■ **What to produce**: Reproduce the lines below, replacing each occurrence of "The image size is" with "The screenshot size is" and leaving all other text unchanged.

■ **Entries indicating where items appear**:
+++

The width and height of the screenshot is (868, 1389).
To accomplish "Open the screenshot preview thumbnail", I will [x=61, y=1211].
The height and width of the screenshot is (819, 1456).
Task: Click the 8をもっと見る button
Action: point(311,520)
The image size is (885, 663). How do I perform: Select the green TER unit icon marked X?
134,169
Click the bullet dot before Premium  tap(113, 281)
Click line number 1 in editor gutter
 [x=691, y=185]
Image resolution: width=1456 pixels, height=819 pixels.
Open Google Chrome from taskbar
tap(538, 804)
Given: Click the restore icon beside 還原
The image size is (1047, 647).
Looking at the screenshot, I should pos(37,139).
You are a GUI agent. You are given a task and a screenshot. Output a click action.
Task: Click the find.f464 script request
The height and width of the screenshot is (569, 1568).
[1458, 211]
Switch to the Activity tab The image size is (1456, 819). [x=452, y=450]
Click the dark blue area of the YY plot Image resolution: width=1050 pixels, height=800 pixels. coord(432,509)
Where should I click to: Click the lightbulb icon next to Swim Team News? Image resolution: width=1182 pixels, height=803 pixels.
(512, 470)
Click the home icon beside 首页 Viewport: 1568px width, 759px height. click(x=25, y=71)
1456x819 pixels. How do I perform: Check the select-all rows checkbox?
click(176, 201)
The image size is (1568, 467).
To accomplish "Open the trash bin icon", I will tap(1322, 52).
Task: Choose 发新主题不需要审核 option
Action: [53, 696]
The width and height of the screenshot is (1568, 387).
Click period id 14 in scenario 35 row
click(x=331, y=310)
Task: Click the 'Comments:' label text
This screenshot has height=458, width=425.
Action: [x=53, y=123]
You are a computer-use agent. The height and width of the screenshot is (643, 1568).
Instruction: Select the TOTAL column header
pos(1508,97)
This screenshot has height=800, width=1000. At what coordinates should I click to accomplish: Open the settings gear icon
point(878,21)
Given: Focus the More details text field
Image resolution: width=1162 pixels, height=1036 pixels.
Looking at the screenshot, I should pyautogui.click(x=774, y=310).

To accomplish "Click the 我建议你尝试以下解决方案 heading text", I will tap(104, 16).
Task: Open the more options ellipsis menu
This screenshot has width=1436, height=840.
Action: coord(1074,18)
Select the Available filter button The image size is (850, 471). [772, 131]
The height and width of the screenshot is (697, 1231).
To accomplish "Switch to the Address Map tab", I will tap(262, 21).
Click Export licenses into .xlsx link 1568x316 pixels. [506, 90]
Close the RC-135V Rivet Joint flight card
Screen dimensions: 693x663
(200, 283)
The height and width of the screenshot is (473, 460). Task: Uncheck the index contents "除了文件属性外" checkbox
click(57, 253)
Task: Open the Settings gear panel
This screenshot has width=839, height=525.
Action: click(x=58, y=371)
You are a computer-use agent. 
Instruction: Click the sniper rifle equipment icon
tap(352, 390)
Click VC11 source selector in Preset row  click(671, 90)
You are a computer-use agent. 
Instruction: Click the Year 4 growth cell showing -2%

+++

■ **Response to the exercise**:
The width and height of the screenshot is (868, 1389).
To accomplish "Open the screenshot preview thumbnail", I will [x=61, y=1211].
The height and width of the screenshot is (819, 1456).
Task: Click the 8をもっと見る button
Action: point(311,520)
The screenshot size is (885, 663). How do I perform: Select the green TER unit icon marked X?
134,169
Click the bullet dot before Premium  tap(113, 281)
Click line number 1 in editor gutter
 [x=691, y=185]
Image resolution: width=1456 pixels, height=819 pixels.
Open Google Chrome from taskbar
tap(538, 804)
Given: Click the restore icon beside 還原
The screenshot size is (1047, 647).
Looking at the screenshot, I should pos(37,139).
You are a GUI agent. You are given a task and a screenshot. Output a click action.
Task: Click the find.f464 script request
The height and width of the screenshot is (569, 1568).
[1458, 211]
Switch to the Activity tab The screenshot size is (1456, 819). [x=452, y=450]
Click the dark blue area of the YY plot Image resolution: width=1050 pixels, height=800 pixels. coord(432,509)
Where should I click to: Click the lightbulb icon next to Swim Team News? Image resolution: width=1182 pixels, height=803 pixels.
(512, 470)
Click the home icon beside 首页 Viewport: 1568px width, 759px height. click(x=25, y=71)
1456x819 pixels. How do I perform: Check the select-all rows checkbox?
click(176, 201)
The screenshot size is (1568, 467).
To accomplish "Open the trash bin icon", I will tap(1322, 52).
Task: Choose 发新主题不需要审核 option
Action: [53, 696]
The width and height of the screenshot is (1568, 387).
Click period id 14 in scenario 35 row
click(x=331, y=310)
Task: Click the 'Comments:' label text
This screenshot has height=458, width=425.
Action: [x=53, y=123]
You are a computer-use agent. The height and width of the screenshot is (643, 1568).
Instruction: Select the TOTAL column header
pos(1508,97)
This screenshot has height=800, width=1000. At what coordinates should I click to accomplish: Open the settings gear icon
point(878,21)
Given: Focus the More details text field
Image resolution: width=1162 pixels, height=1036 pixels.
Looking at the screenshot, I should pyautogui.click(x=774, y=310).

To accomplish "Click the 我建议你尝试以下解决方案 heading text", I will tap(104, 16).
Task: Open the more options ellipsis menu
This screenshot has width=1436, height=840.
Action: coord(1074,18)
Select the Available filter button The screenshot size is (850, 471). [772, 131]
The height and width of the screenshot is (697, 1231).
To accomplish "Switch to the Address Map tab", I will tap(262, 21).
Click Export licenses into .xlsx link 1568x316 pixels. [506, 90]
Close the RC-135V Rivet Joint flight card
Screen dimensions: 693x663
(200, 283)
The height and width of the screenshot is (473, 460). Task: Uncheck the index contents "除了文件属性外" checkbox
click(57, 253)
Task: Open the Settings gear panel
This screenshot has width=839, height=525.
Action: click(x=58, y=371)
You are a computer-use agent. 
Instruction: Click the sniper rifle equipment icon
tap(352, 390)
Click VC11 source selector in Preset row  click(671, 90)
You are a computer-use agent. 
Instruction: Click the Year 4 growth cell showing -2%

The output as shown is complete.